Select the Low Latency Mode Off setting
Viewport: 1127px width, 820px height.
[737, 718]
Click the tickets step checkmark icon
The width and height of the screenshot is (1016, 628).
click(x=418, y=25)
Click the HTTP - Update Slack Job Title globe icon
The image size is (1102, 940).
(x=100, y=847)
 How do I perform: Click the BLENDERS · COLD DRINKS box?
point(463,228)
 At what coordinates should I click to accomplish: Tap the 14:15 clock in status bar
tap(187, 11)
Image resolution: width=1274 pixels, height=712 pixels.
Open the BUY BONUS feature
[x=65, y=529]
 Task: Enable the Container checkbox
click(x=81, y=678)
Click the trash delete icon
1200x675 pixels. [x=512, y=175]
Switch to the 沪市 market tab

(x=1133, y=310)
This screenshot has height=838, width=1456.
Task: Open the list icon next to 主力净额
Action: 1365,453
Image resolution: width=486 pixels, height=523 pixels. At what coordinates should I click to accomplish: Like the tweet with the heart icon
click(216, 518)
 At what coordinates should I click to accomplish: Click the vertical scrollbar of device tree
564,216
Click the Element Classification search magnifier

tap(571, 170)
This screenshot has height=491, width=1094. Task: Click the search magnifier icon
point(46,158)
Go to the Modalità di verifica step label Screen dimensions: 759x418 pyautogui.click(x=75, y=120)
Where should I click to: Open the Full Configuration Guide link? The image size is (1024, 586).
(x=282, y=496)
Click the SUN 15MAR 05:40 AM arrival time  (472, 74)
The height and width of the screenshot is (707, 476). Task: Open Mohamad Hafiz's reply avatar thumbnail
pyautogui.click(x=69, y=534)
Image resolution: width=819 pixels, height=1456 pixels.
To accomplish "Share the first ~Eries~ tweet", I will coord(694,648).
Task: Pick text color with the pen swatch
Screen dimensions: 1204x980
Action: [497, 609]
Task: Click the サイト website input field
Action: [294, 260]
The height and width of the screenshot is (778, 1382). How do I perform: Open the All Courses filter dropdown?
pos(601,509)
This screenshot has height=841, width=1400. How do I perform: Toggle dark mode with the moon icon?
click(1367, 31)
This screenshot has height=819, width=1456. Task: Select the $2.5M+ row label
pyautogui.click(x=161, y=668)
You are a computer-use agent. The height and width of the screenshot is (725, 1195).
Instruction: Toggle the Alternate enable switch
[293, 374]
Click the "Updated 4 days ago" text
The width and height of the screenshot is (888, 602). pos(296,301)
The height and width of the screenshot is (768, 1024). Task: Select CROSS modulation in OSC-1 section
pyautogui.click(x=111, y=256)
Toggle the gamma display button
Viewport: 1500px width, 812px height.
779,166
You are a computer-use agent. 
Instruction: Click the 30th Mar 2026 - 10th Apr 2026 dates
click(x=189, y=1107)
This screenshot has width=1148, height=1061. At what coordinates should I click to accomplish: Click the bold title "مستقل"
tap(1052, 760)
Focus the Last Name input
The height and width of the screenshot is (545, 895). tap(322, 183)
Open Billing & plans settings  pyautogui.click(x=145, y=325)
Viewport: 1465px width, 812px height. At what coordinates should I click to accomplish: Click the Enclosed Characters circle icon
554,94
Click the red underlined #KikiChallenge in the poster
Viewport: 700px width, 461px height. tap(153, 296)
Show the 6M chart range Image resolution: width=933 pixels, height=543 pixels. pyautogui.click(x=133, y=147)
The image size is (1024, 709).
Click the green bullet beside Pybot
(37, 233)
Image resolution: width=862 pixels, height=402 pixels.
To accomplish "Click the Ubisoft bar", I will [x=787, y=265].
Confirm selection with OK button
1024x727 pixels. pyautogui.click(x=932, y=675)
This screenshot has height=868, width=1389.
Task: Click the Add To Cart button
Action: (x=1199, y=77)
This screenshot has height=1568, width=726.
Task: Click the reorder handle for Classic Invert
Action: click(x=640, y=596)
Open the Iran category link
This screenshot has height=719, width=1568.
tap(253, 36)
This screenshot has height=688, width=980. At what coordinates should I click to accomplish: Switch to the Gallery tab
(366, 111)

------------------------------------------------------------------------

→ Action item:
Now write the data shown above out again, word for word.

→ Your solution:
Select the Low Latency Mode Off setting
Viewport: 1127px width, 820px height.
[737, 718]
Click the tickets step checkmark icon
The width and height of the screenshot is (1016, 628).
click(x=418, y=25)
Click the HTTP - Update Slack Job Title globe icon
The image size is (1102, 940).
(x=100, y=847)
 How do I perform: Click the BLENDERS · COLD DRINKS box?
point(463,228)
 At what coordinates should I click to accomplish: Tap the 14:15 clock in status bar
tap(187, 11)
Image resolution: width=1274 pixels, height=712 pixels.
Open the BUY BONUS feature
[x=65, y=529]
 Task: Enable the Container checkbox
click(x=81, y=678)
Click the trash delete icon
1200x675 pixels. [x=512, y=175]
Switch to the 沪市 market tab

(x=1133, y=310)
This screenshot has height=838, width=1456.
Task: Open the list icon next to 主力净额
Action: 1365,453
Image resolution: width=486 pixels, height=523 pixels. At what coordinates should I click to accomplish: Like the tweet with the heart icon
click(216, 518)
 At what coordinates should I click to accomplish: Click the vertical scrollbar of device tree
564,216
Click the Element Classification search magnifier

tap(571, 170)
This screenshot has height=491, width=1094. Task: Click the search magnifier icon
point(46,158)
Go to the Modalità di verifica step label Screen dimensions: 759x418 pyautogui.click(x=75, y=120)
Where should I click to: Open the Full Configuration Guide link? The image size is (1024, 586).
(x=282, y=496)
Click the SUN 15MAR 05:40 AM arrival time  (472, 74)
The height and width of the screenshot is (707, 476). Task: Open Mohamad Hafiz's reply avatar thumbnail
pyautogui.click(x=69, y=534)
Image resolution: width=819 pixels, height=1456 pixels.
To accomplish "Share the first ~Eries~ tweet", I will coord(694,648).
Task: Pick text color with the pen swatch
Screen dimensions: 1204x980
Action: [497, 609]
Task: Click the サイト website input field
Action: [294, 260]
The height and width of the screenshot is (778, 1382). How do I perform: Open the All Courses filter dropdown?
pos(601,509)
This screenshot has height=841, width=1400. How do I perform: Toggle dark mode with the moon icon?
click(1367, 31)
This screenshot has height=819, width=1456. Task: Select the $2.5M+ row label
pyautogui.click(x=161, y=668)
You are a computer-use agent. The height and width of the screenshot is (725, 1195).
Instruction: Toggle the Alternate enable switch
[293, 374]
Click the "Updated 4 days ago" text
The width and height of the screenshot is (888, 602). pos(296,301)
The height and width of the screenshot is (768, 1024). Task: Select CROSS modulation in OSC-1 section
pyautogui.click(x=111, y=256)
Toggle the gamma display button
Viewport: 1500px width, 812px height.
779,166
You are a computer-use agent. 
Instruction: Click the 30th Mar 2026 - 10th Apr 2026 dates
click(x=189, y=1107)
This screenshot has width=1148, height=1061. At what coordinates should I click to accomplish: Click the bold title "مستقل"
tap(1052, 760)
Focus the Last Name input
The height and width of the screenshot is (545, 895). tap(322, 183)
Open Billing & plans settings  pyautogui.click(x=145, y=325)
Viewport: 1465px width, 812px height. At what coordinates should I click to accomplish: Click the Enclosed Characters circle icon
554,94
Click the red underlined #KikiChallenge in the poster
Viewport: 700px width, 461px height. tap(153, 296)
Show the 6M chart range Image resolution: width=933 pixels, height=543 pixels. pyautogui.click(x=133, y=147)
The image size is (1024, 709).
Click the green bullet beside Pybot
(37, 233)
Image resolution: width=862 pixels, height=402 pixels.
To accomplish "Click the Ubisoft bar", I will [x=787, y=265].
Confirm selection with OK button
1024x727 pixels. pyautogui.click(x=932, y=675)
This screenshot has height=868, width=1389.
Task: Click the Add To Cart button
Action: (x=1199, y=77)
This screenshot has height=1568, width=726.
Task: Click the reorder handle for Classic Invert
Action: click(x=640, y=596)
Open the Iran category link
This screenshot has height=719, width=1568.
tap(253, 36)
This screenshot has height=688, width=980. At what coordinates should I click to accomplish: Switch to the Gallery tab
(366, 111)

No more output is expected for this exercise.